Justice minister Chris Philp said last night that people who need to self-isolate according to medical advice should do so, but otherwise the system will continue to function in the face of the Covid-19 outbreak.
Philp said: ‘For those not in isolation, justice will continue and jurors should attend court tomorrow as per their summons.’
To confirm that Courts will be operating normally tomorrow. Of course people who need to self-isolate as per the medical advice should do so. But for those not in isolation, Justice will continue and Jurors should attend Court tomorrow as per their Summons— Chris Philp (@CPhilpOfficial) March 16, 2020
His statement drew criticism from several stakeholders in the justice system, with many asking why security staff, lawyers, judges, jurors and defendants should be exposed to risk.
Tristan Kirk, courts correspondent for the London Evening Standard, pointed out the Grenfell Inquiry had been halted because of the virus.
‘I’m struggling to square the PM advice to work from home and courts – a workplace for many - ploughing on with little info on how you can contribute from home,’ he said.
‘PM tells people to avoid non-essential gatherings and contact. I can see a fair few jurors/witnesses/defendants thinking a trip to court isn’t essential right now.’
Blogger the Secret Barrister questioned the suggestion that courts are operating ‘normally’ and described the phrase ‘justice will continue’ as a ‘meaningless slogan, not a strategy’. They added: ‘Defendants are self-isolating in their hundreds, juries are being discharged and trials are collapsing across the country.’
The government is expected to introduce emergency legislation on Thursday to allow greater use of video hearings to carry out court business remotely.
In an update posted yesterday, the Bar Council said it was focusing on helping to limit risks to its members, talking to Whitehall to ensure lawyers’ health was factored into plans to tackle the spread and effects of the virus.
Meanwhile, the government’s impending isolation policy for over-70s could have a direct effect on the Supreme Court, where three judges could potentially be told to stay at home.
Lord Kerr, Lord Wilson and Lady Arden are all aged over 70. Wilson is due to retire and be replaced later this year. The court has a full programme of cases for the coming weeks and months and would struggle to fulfil commitments with members missing.

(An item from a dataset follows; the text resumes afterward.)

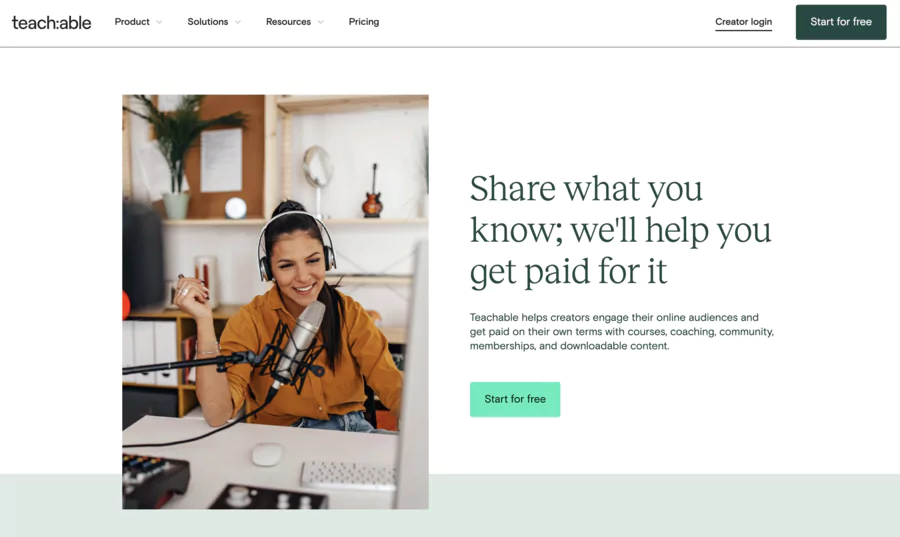Click the teach:able logo

coord(51,22)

In updated guidance published today, the court said ther would be no new tour bookings accepted between now and mid-May, existing tour bookings between 17 and 31 March are to be cancelled and, where ticketed, will be refunded. When the court is sitting, members of the public will be allowed admittance to watch cases but not to enter the building for non-court related purposes (for example to visit the café or permanent exhibition area) nor when the court is not sitting.
A spokesperson added: 'Justices, Supreme Court staff, and legal teams presenting cases will continue to be able to work in and visit the building, although we are encouraging home working wherever possible.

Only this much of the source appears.